=== PROBLEM REQUIREMENTS ===
Search the records for the string "イタリアン" and copy every line where it turns up.
################
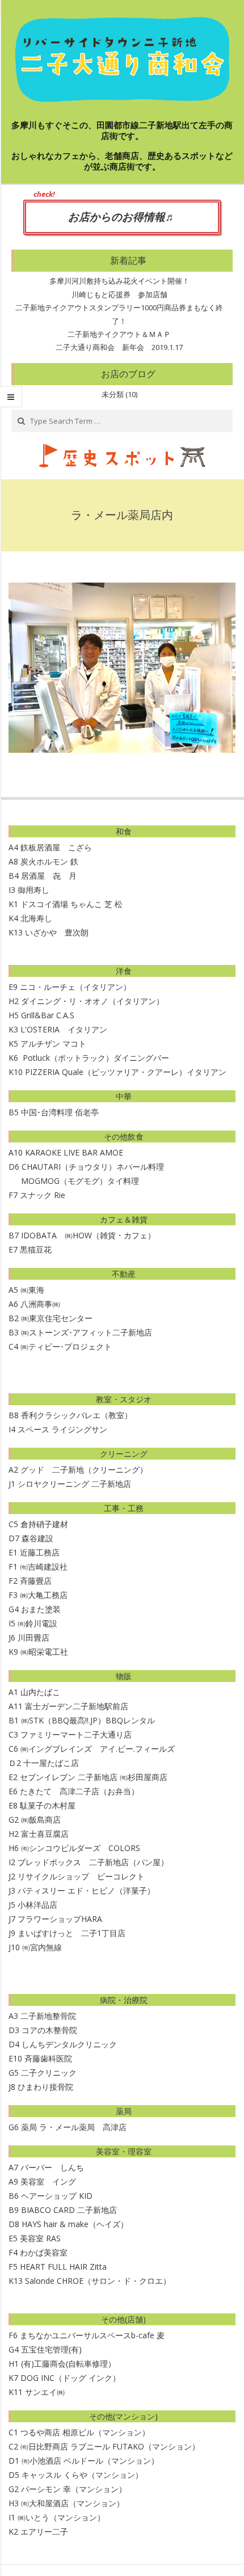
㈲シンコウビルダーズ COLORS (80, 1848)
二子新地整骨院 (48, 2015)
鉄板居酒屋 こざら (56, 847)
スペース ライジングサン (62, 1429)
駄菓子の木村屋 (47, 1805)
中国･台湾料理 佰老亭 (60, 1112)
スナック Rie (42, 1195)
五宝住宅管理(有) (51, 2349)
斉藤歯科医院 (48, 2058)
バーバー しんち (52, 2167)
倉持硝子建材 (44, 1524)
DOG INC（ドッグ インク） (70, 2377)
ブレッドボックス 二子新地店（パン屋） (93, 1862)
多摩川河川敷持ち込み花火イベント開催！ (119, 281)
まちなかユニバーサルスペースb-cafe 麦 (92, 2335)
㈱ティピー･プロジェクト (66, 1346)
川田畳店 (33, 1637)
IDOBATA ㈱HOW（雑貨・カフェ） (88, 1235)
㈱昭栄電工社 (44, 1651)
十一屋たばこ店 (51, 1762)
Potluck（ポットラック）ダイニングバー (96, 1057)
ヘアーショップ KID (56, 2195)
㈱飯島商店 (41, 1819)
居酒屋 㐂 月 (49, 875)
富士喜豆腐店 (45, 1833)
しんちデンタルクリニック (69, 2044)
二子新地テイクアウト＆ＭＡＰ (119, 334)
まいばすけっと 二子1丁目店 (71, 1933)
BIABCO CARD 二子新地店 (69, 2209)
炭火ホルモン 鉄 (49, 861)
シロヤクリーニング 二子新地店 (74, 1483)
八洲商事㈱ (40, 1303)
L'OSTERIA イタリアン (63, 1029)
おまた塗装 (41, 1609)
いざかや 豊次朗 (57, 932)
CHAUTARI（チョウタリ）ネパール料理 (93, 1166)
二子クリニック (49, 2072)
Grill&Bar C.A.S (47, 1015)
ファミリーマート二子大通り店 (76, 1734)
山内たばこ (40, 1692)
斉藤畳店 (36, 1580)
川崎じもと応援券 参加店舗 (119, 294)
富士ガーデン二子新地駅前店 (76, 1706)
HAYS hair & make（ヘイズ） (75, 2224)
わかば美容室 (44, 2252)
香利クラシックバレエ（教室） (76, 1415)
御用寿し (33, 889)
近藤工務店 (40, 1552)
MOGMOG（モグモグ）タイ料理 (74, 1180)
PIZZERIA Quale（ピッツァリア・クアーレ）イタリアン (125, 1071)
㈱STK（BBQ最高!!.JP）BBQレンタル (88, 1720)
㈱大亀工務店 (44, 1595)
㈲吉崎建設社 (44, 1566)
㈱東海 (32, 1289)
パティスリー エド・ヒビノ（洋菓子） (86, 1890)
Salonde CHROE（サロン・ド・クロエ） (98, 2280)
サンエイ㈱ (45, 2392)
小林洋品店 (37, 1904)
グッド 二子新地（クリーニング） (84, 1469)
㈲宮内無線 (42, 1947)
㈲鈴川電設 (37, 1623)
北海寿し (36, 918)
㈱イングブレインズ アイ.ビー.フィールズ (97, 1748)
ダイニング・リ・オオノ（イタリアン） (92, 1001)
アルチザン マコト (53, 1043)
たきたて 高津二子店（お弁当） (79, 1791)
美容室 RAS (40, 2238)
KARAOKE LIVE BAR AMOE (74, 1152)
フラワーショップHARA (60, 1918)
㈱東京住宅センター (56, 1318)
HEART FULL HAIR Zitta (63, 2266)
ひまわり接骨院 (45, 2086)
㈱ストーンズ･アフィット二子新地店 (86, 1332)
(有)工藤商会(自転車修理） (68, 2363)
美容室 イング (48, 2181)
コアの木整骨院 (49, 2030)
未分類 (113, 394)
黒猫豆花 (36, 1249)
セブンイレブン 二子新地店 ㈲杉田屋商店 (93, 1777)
################
=== RESULT FOR THIS TASK ===
L'OSTERIA イタリアン (63, 1029)
PIZZERIA Quale（ピッツァリア・クアーレ）イタリアン (125, 1071)
ダイニング・リ・オオノ（イタリアン） (92, 1001)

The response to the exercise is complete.